Coincidental timing as I have been looking at getting a stylus or Wacom tablet
for sketching layouts and quick notes while at my desk. My Jot Pro with
Penultimate has been a bit average, unfortunately.

At that <$250ish pricepoint, Wacom's main offerings appear to be the Intuos
stylus or their non-pro touch surface line. In the case of the former, you're
drawing on your iPad and your stylus is hitting the same surface as your
"ink". Another benefit is being able to easily sketch on the iPad on the couch
or wherever. Issue for me with this one is that it needs Bluetooth 4 and my
iPad 2 doesn't cut it.

With the pen and touch line, you're anchored or near your laptop/screen and
sketching is detached from the "ink" on screen. But everything drawn is right
there where I'll likely want it in Photoshop, etc.

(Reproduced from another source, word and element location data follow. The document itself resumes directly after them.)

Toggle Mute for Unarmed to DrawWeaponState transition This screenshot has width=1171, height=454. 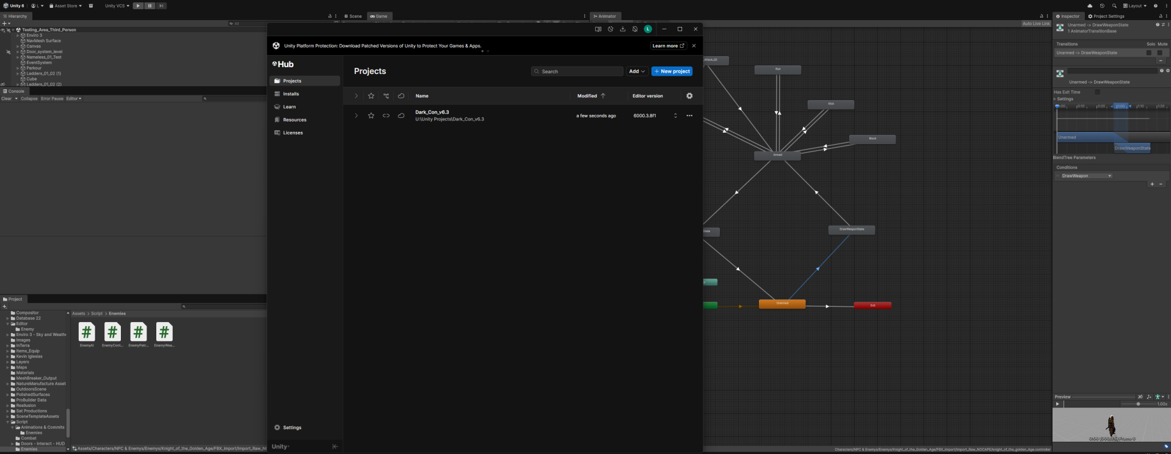pos(1160,53)
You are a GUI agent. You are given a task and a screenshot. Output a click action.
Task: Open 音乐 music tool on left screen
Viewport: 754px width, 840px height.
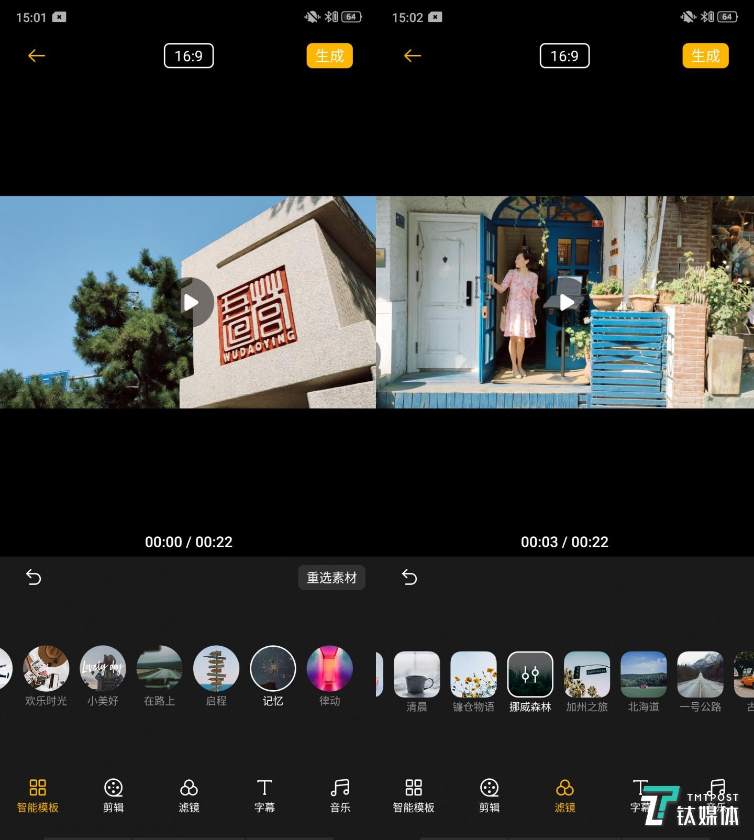click(340, 795)
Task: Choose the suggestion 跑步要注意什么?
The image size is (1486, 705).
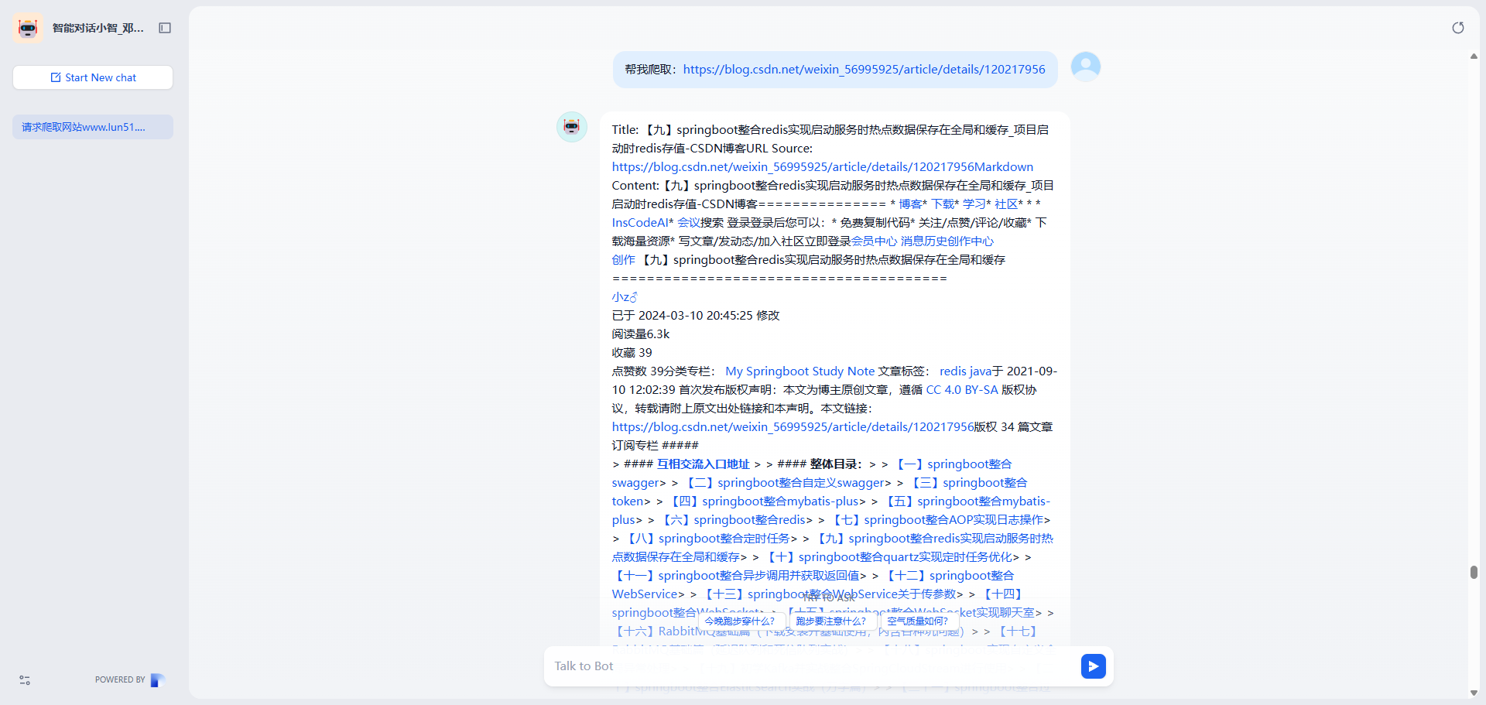Action: 831,621

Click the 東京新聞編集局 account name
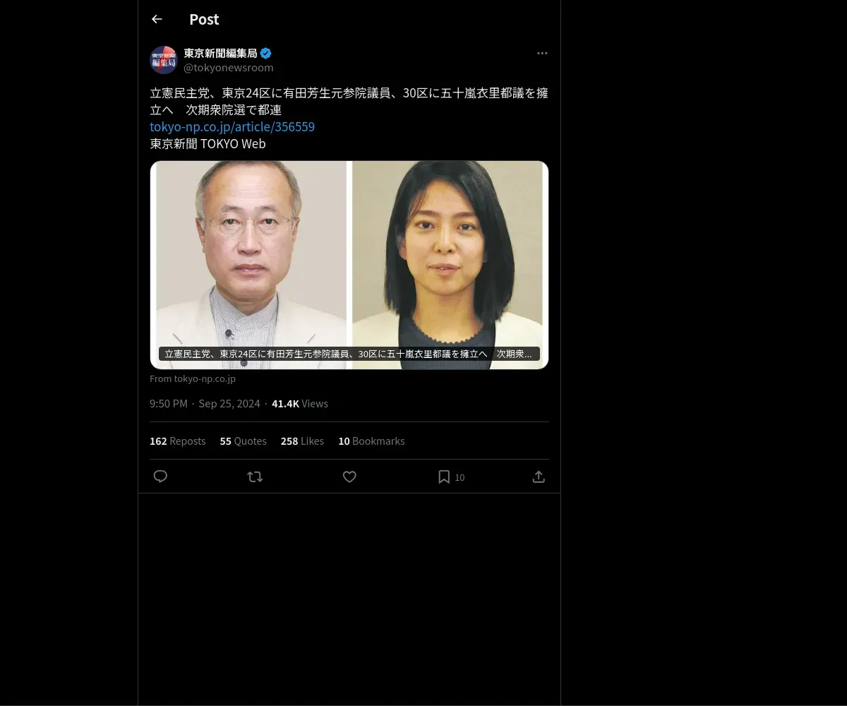point(220,53)
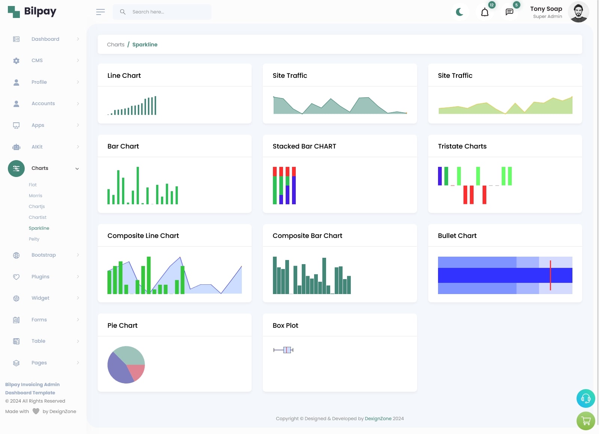
Task: Expand the Dashboard menu
Action: [x=45, y=39]
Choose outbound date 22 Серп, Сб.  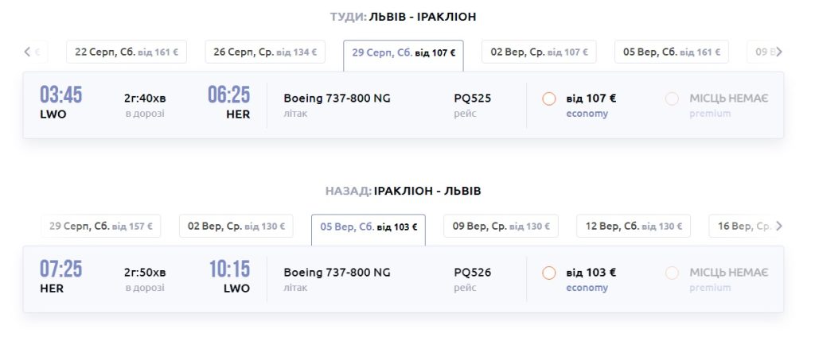click(x=126, y=52)
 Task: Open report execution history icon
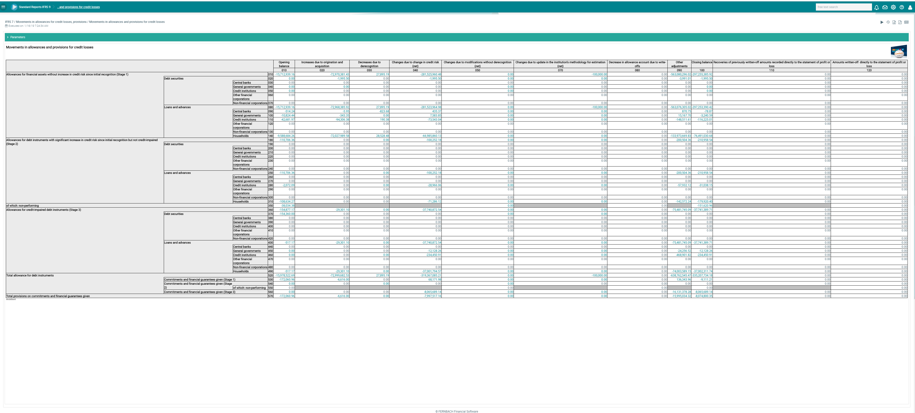point(888,22)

Not sure that this Adobe Slide ruler would be all that useful and the pen
would come down to app support and responsiveness. From Adobe's video, it's
hard to see what the lag on the pen is like. Ink requires a more recent iPad
too.

Anyone got a current solution they're happy with? I'm thinking that I might
need to upgrade my iPad at least.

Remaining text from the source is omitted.